Medan,-Puluhan pemilik dan penghuni Apartemen Podomoro City Deli yang tergabung dalam Perkumpulan Podomoro Deli Medan Bersatu menggelar unjuk rasa damai di sekitar gedung PT Sinar Menara Deli, Jalan Balai Kota, Kota Medan, Kamis (9/4/2026).
Aksi ini merupakan bentuk protes atas berbagai persoalan yang hingga kini belum menemukan titik terang, meski sengketa hukum telah berlangsung cukup lama. Para pemilik sekaligus penghuni apartemen ini selalu diliputi keresahan sejak beberapa tahun terakhir ini.
Dalam aksinya, para pengunjuk rasa membawa sejumlah spanduk/banner dan poster berisi berbagai tuntutan krusial.

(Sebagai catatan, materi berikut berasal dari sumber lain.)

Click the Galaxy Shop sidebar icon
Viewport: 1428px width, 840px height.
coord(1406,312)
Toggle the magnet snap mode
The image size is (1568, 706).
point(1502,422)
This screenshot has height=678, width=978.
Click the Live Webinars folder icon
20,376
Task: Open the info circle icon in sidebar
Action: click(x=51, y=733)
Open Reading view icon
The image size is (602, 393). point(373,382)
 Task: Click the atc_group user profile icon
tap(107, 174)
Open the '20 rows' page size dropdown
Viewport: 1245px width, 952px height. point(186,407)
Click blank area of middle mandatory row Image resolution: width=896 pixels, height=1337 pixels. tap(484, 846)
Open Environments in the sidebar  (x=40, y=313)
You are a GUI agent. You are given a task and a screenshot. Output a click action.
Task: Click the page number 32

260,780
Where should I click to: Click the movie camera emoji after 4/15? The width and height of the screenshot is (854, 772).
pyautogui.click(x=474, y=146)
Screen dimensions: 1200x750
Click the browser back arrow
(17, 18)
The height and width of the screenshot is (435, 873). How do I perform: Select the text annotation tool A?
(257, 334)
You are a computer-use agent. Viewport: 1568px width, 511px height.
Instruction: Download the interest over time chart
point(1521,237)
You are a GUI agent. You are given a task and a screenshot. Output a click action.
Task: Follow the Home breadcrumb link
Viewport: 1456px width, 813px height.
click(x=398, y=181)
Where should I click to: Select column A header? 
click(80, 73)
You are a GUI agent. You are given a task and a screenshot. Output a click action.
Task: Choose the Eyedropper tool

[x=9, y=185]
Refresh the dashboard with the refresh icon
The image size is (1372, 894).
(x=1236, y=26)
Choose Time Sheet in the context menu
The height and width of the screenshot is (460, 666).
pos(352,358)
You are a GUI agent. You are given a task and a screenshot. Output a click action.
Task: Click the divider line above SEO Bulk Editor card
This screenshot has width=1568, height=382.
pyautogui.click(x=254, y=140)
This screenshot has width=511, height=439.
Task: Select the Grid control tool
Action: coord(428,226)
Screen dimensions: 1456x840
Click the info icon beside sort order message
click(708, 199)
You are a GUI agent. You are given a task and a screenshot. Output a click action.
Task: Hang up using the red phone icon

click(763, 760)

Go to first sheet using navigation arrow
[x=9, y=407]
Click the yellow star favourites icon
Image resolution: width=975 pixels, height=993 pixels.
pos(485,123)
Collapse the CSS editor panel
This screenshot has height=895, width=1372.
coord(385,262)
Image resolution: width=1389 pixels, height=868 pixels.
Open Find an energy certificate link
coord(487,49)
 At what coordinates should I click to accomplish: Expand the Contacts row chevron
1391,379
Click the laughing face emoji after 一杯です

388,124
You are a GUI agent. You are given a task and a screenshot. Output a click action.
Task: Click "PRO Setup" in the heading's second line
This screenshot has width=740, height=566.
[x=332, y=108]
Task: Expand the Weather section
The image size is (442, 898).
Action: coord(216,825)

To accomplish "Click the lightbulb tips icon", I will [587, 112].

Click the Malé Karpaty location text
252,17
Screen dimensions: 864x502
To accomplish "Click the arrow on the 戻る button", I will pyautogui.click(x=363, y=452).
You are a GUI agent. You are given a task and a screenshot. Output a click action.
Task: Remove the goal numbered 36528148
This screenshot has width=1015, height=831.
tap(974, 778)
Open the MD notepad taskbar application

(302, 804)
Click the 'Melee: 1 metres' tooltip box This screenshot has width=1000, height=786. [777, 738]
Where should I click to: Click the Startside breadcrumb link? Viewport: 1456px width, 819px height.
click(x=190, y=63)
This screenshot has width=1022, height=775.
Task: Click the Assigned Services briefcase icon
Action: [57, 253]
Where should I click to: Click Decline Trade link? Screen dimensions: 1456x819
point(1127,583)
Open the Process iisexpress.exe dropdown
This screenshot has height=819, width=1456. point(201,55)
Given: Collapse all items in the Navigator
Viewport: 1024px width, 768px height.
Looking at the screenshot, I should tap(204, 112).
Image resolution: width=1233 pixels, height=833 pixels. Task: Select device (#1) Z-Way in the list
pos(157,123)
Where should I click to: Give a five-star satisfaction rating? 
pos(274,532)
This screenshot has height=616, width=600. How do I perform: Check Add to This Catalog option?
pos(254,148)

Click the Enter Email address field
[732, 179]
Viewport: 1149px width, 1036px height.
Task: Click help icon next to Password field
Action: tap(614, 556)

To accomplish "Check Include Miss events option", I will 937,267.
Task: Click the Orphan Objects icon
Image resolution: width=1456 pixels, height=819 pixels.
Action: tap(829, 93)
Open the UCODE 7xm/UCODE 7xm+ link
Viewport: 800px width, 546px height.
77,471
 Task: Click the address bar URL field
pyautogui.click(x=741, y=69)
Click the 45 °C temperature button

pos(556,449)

Mereka menuntut pihak pengembang agar segera memproses dan menerbitkan Akta Jual Beli (AJB) serta menyerahkan Sertifikat Hak Milik Atas Satuan Rumah Susun (SHMSRS) yang sudah lama mereka lunasi.
Selain masalah legalitas, warga juga menuntut pengembalian dana Bea Perolehan Hak atas Tanah dan Bangunan (BPHTB) yang sebelumnya dititipkan, namun dinilai belum diselesaikan dengan baik.
Tidak hanya soal administrasi, warga juga menolak keras kebijakan kenaikan Iuran Pemeliharaan Lingkungan (IPL) yang dilakukan secara sepihak. Mereka juga mendesak agar segera dibentuk Pengurus Persatuan Pemilik Satuan Rumah Susun (PPPSRS) agar pengelolaan aset dan lingkungan dapat dilakukan secara transparan dan mandiri.
Minta Kejati dan KPK Turun Tangan
Saat diwawancarai wartawan, para pengunjuk rasa mendesak pihak Kejaksaan Tinggi Sumatera Utara, Kejaksaan Agung RI, bahkan Komisi Pemberantasan Korupsi (KPK) untuk turun tangan mengusut kasus ini.
“Kami minta pihak Kejaksaan Tinggi dan KPK mengawal kasus ini, karena uang BPHTB untuk negara yang telah diserahkan ke perusahaan pengembang bertahun-tahun dari ribuan unit apartemen yang nilainya ratusan miliar. Kejati atau KPK harus memeriksa apakah dana tersebut masuk ke kas Dispenda atau tidak,” ujar seorang pengunjuk rasa.
Menurut pengunjuk rasa, itu adalah uang untuk negara yang wajib disetor. Para pemilik apartemen juga sudah menggugat melalui jalur hukum dan prosesnya sedang berjalan di Pengadilan Negeri Medan.
“Ini juga harus dikawal KPK dan Kejaksaan. Jangan biarkan hukum berpihak kepada yang punya duit, sementara kami pemilik yang dikorbankan. Padahal kami sudah melunasi bertahun-tahun, namun hingga kini tidak ada kejelasan mengenai sertifikat kepemilikan,” katanya.
Salah satu masalah teknis yang juga menjadi sorotan utama adalah kondisi fisik bangunan.
Para penghuni melaporkan adanya keretakan parah pada dinding unit yang membelah secara diagonal. Menurut mereka, kerusakan tersebut sudah diperbaiki hingga tiga kali namun tetap muncul kembali di titik yang sama, khususnya pada unit LIB 02 AR/AS, sehingga menimbulkan kekhawatiran akan keamanan dan kenyamanan hunian.
Selain itu, belakangan para pemilik/penghuni apartemen baru tahu bila Mall Delipark Podomoro Medan ternyata sudah dijual kepada investor Jepang.
Penghuni/pemilik tentu saja menjadi resah karena unit yang dibeli mereka berada di bagian atas Mall Delipark yang dijual ke investor Jepang tersebut.